I remembered the ship that he had parlayed with when I had first come aboard, so many months ago. A lifetime. "Do you have many of those?"

"Friends?" He shrugged. His eyes were tight on the approaching sails. I knew that he understood that if we could see them, they would have seen us. Yet he gave no orders. "There are many who dislike the current King. We help each other when we can."

I leaned back on the mast and watched this ship approach. "How often do you speak?"

"Only when necessary."

"So these men do not know that you have changed ships."

The Captain's eyes closed as his hand covered his face. "Oh, shit." Then he was gone, barking instructions at men who ran to make his words reality.

Tobit flew a plain black flag, as many unaffiliated pirates did, and so I assumed that he would chase us no matter who he thought we were. I was right - his sails went up as soon as he landed in a good wind, and the first cannonball landed not thirty yards from our ship.

He forced our hand. It was not a prescient move, but he did not understand who this ship contained. How could he have known? Or even guessed? And so he treated us as he would any other ship he might find and fired. He must have thought we had but one option, to turn to the wind and run, to trim our sails in the same currents he had found. The sea pushed us generally, and his fire more specifically. What chance did we have against both he and nature?

We could have killed them all. I could have made my seas be as they wished, my ships be where I wanted. We could have done whatever we so desired.

Attack was the better option. Running in this wind took us away from our direction, or at least not towards it. We would be moving parallel to the lines we were meant to cross. And so we should have fought, made them dead and then made our way to the places we should be. It would have been easy, so easy with the arms we had on board, the souls of our crew members. I could have taken the ship down all by myself, and I was not by myself. We could have destroyed their ship and left them afloat at the sea's mercy. And the sea had lost any sense of duty to them the moment they had begun firing on him.

But the Captain did not ask me to call up new winds, or for us to turn to them and prepare our own weapons. Instead he ordered the white flag flown and for us to turn tail, to keep distance between us so that they could not put holes in our hull.

I crossed my arms and leaned on a line on the stern, watching the ship chase. The wind was in both of our favor and we had the better ship. We could have easily outrun them.

The Captain walked up beside me, spyglass out. "I just need him to see me."

I watched him stand stark against the grey of the sea. "You could have flown your standard." Every captain had a flag they had made up for them. We carried it personal and intimate in our souls, our identities.

"Don't have one." The Captain frowned out over the sea. "Too close to a name, and I only got to captain after I lost mine." After he mutinied. After he tried to kill Dreyfus.
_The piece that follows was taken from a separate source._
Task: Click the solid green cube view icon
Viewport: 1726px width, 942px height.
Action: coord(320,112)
I should have guessed as much. Of course he didn't have a standard; how could he? And yet it was such a shocking thing, to hear a captain say they had no flag. To hear my Captain, this man who commanded with such ease my very soul, tell me he did not have what every other captain in the seas had a right to claim. I crossed my arms and leaned back against the riggings, letting that knowledge sink into my bones.

It did not feel right.

He looked over to me, eyes quick and brows tight. "What about yours? What does it look like?"

My standard. I let the rope bite into my back and felt the way the sea beat in my chest in time with my heart. "You know the flag Dreyfus flies as the King's?"
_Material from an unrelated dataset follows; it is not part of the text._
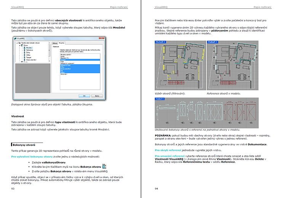This screenshot has height=198, width=282.
Task: Click the Bokorys otvoru command icon
Action: (x=104, y=166)
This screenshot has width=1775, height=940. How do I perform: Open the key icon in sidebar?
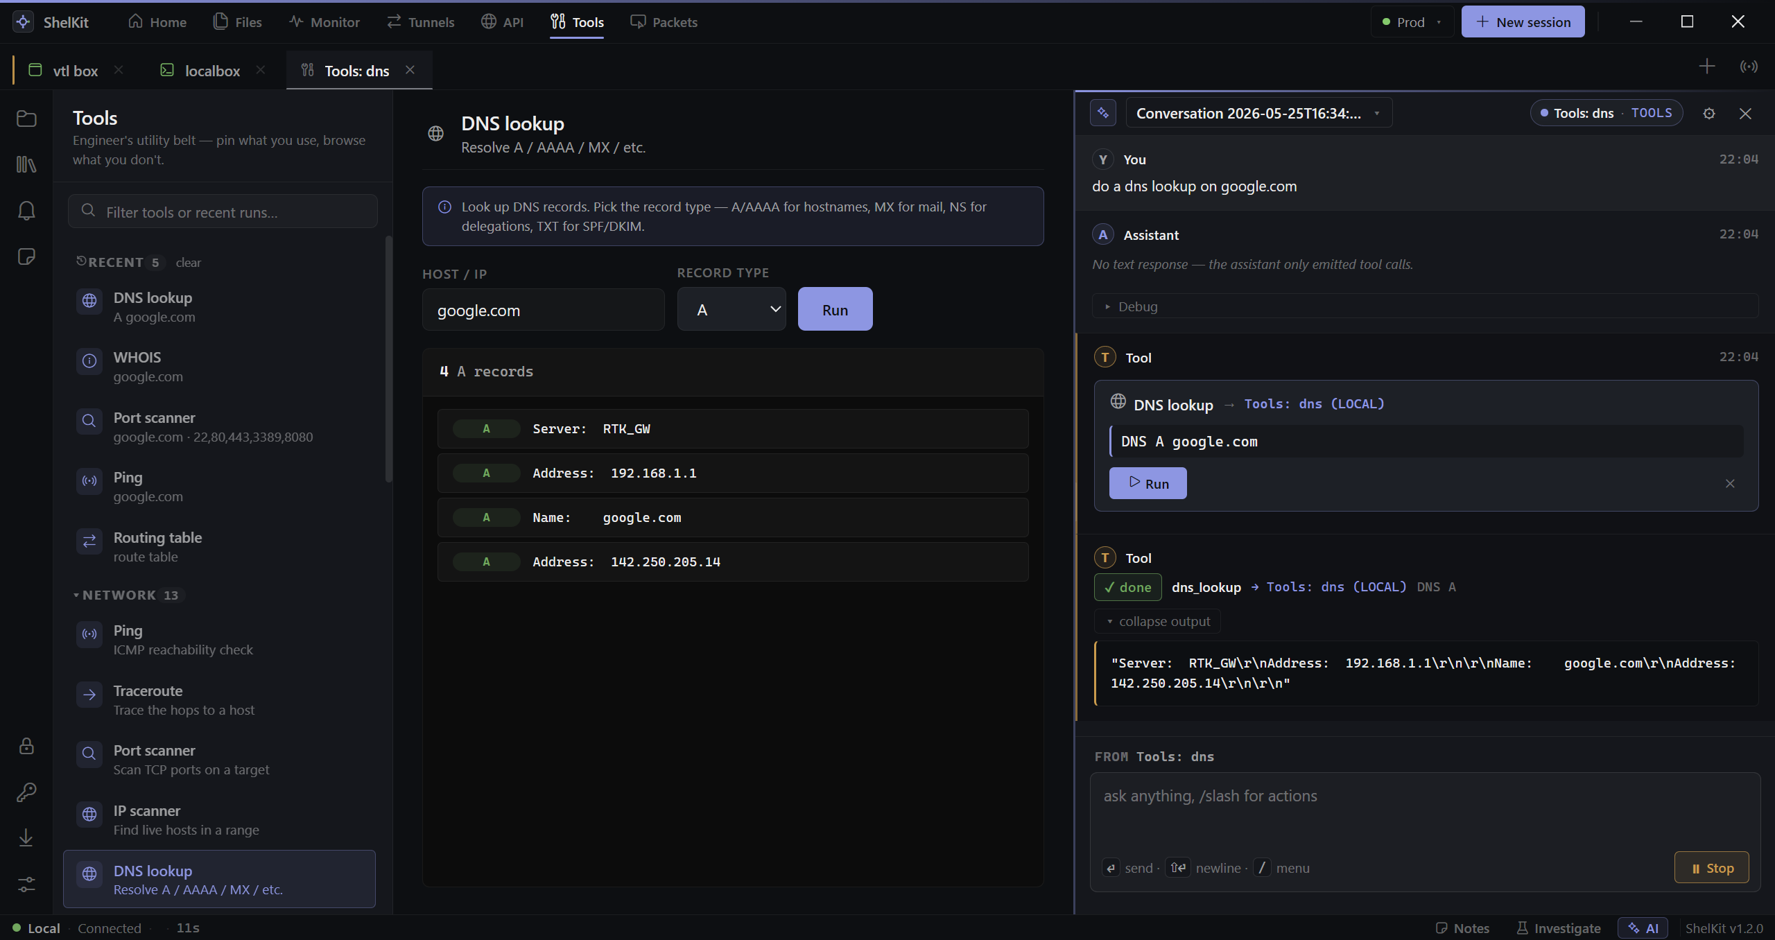(26, 792)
The Captain watched me. We bounced over swells, sending up spray. I breathed in the mist and felt myself becoming nothing but salt water and pressure.

"That was mine."

"Your personal standard? The one you created?" At my nod, the Captain shook his head. "You told me it was yours, I just didn't think..."

We stood in silence for a bit. The sea beneath the ship, on the ship, in my lungs, my hands, my mouth. A ship following us that I could not destroy.

"Oh," the Captain said. "Look, he's seen me." He waved and a small figure on the other ship began waving his arms wildly. "I'm going to let them get closer so that he knows it's me for real, that I'm not captured or something." He glanced over at me. "Is that going to be alright?"

Is it safe, he asked. Is it safe for them, is it safe for me, what can I expect from the sea in this maneuver? I recognized his question and sighed, letting some of the pressure from my body. I nodded as he walked past me, and he paused long enough to rest his hand on my hip, to press his lips to my cheek, and then he was gone to be the men's Captain and I was left standing at the stern, watching Tobit's ship approach and feeling the border sit so very, very close.

***

Tobit pulled his ship up beside us with an ease that spoke of expertise and practice. He spent the entire maneuver standing close to the rail, staring down our ship with five men standing at his shoulder.

I did not recognize him, or at least I did not from this distance. That put me more at ease than anything he could have done in action or in word.

I could identify the exact moment when he saw where the Captain stood, his long black cloak tapping at his ankles in the light breeze, his hair wild and exactly the type of control I longed for. It was the moment his shoulders dropped, when his hand left the sword hilt at his side. It was also the moment a large grin spread out over his wrinkled face, lifting the edges of a grey beard that stood out stark against his dark face and made his every expression look more animated than perhaps he intended. Thick grey eyebrows lifted in joy, mirrored by his hands, waving enthusiastically.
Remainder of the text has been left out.